ABU DHABI// Airport passengers have complained that they are being pressurised by ushers at the taxi stand into taking private-hire cars over silver cabs.
Clint Moore, who returned from Egypt to Abu Dhabi wanting nothing more than a safe and comfortable ride home from the airport.
He said: "At the front of the line of cars waiting to take passengers to their hotels or homes, were approximately eight to nine private cars without any distinguishing marks on them. There was no indication that they were taxis. At the end of the line were the silver cabs."
Silver cabs run by the meter, while private cars, or limousines, run at a flat rate of Dh70 to take passengers from the airport into the city. Passengers said an average commute from the airport to the city in a silver cab came to about Dh50, depending on the location.

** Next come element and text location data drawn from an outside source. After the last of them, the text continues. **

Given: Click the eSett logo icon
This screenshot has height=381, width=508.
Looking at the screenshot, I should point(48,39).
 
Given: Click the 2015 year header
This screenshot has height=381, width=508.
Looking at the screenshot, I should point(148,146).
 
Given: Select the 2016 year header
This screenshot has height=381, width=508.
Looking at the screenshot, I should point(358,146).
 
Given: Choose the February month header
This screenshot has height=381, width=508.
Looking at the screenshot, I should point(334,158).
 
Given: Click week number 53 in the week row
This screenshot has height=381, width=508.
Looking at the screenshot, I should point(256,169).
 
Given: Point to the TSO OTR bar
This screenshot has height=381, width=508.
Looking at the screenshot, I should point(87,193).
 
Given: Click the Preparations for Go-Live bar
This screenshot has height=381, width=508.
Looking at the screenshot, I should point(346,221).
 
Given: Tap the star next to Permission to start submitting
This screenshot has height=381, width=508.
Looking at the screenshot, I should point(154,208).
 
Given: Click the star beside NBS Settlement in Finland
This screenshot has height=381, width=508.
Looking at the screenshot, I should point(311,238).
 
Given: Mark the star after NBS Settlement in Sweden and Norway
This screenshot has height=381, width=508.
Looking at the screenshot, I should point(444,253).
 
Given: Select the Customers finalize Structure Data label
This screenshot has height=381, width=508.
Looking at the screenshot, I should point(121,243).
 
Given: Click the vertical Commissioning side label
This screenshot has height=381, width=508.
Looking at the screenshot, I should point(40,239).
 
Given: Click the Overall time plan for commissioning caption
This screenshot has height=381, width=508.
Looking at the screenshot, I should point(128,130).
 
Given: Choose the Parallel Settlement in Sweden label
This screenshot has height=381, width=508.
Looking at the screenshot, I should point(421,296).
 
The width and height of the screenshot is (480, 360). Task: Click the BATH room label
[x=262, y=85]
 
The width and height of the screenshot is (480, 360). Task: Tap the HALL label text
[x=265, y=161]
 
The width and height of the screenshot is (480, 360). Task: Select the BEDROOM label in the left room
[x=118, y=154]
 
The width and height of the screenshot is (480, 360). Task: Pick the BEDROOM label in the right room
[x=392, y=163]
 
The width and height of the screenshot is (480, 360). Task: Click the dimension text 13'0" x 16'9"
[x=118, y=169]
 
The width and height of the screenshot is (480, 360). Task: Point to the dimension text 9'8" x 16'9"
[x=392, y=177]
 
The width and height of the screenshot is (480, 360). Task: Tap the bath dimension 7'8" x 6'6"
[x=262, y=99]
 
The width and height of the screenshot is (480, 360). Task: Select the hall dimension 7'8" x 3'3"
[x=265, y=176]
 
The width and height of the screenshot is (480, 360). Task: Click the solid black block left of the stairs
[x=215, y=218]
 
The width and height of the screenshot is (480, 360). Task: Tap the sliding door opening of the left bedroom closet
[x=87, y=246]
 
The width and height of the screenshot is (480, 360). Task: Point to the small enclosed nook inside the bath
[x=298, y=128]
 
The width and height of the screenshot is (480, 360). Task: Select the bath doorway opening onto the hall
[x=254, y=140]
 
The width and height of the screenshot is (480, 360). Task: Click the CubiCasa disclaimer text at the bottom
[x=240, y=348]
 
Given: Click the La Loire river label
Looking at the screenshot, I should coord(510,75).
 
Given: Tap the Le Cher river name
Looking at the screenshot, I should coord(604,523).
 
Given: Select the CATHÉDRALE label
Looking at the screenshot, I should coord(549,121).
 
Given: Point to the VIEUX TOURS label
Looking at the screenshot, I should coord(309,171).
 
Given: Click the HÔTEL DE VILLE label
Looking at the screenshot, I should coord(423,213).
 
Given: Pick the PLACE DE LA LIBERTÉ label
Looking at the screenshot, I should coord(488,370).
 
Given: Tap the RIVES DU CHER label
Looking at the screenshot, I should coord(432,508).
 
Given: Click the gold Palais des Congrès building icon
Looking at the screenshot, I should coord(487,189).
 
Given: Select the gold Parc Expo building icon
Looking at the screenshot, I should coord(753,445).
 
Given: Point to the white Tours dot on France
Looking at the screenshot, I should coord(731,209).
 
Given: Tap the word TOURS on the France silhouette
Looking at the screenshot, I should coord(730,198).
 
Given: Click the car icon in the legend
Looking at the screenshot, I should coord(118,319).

Mr Moore, a teacher, said that when he arrived at the taxi queue, the usher was trying to convince him to take the private-hire cars.
"I told him that I wanted a silver cab but he insisted by saying, 'this is the same'," Mr Moore said. "At this point I became very upset because I realised that the two cars were not the same and I was obviously being pressured into doing something that I was not comfortable doing."
After demanding a silver cab, Mr Moore, said the usher "reluctantly" directed him to a silver taxi.
Mr Moore was not alone. Many travellers complained that extra effort was needed to try to "make their way" to a silver cab at the airport.
Feras Yashou said that he was directed to a black limousine as though it was "a natural thing".
"Had I not known the difference, I could have easily taken that car instead," he said.
That was the case for Wafa Mohammad, who said she was unaware that she even had the option and paid the Dh70 to return to the city.
"I didn't know there was a difference between the two," she said. "That was the first one in the line, so I just got in,"
After demanding a silver cab from the usher, Mr Yashou's request was met. Mr Yashou said he paid around Dh170 going to Dubai with the silver meter taxi, whereas the same trip with a private-hire car was a flat rate of Dh275.
Alawi Dares, the communication officer for TransAd, the regulation centre for all the silver taxis, said that investigators were always on the scene to make sure that everything was in order and that passengers were given the right to choose.
"We have not received any such complaints from our investigators or through our customer service centre," he said.
Mr Dares added that TransAd was not responsible for the private cars, and that they were hired through private companies by the Abu Dhabi Airports Company (Adac).
Syed Abdul Hakeem, the general manager of Emirates Taxi and Fast Limo, one of the private car providers to Adac, confirmed that no such prioritisation existed.
"Ever since TransAd came into play, taxis are always available to passengers."
He said that private cars were sometimes parked in the queue waiting for passengers who had already pre-booked their trip.
Nouh al Kharousi, a curb-side supervisor at Abu Dhabi airport, also insisted that passengers were given the option of choosing between the limos and the silver cabs.
"There is no opportunity for this behaviour," he said. "The passenger has the right to choose which taxi they prefer. There are two separate lines, one for the private-hire cars and one for the silver taxis."
A signboard that listed all the rates for the private cars in Arabic and English was also available at the taxi stand, Mr al Kharousi added.
However, even drivers of the silver taxis complained of ushers prioritising the limousines over their services.
"All the silver taxis are parked in the back while the private cars are at the front," a Filipino taxi driver from Tawasul said. "Sometimes I have to wait a good three hours before I get a passenger."
The driver added that sometimes passengers were sent to the silver cabs for shorter trips that barely amount to Dh25.
"If it is a longer trip they are sent to the limos. This also makes it very difficult for us to reach our target and earn our basic salary," he said.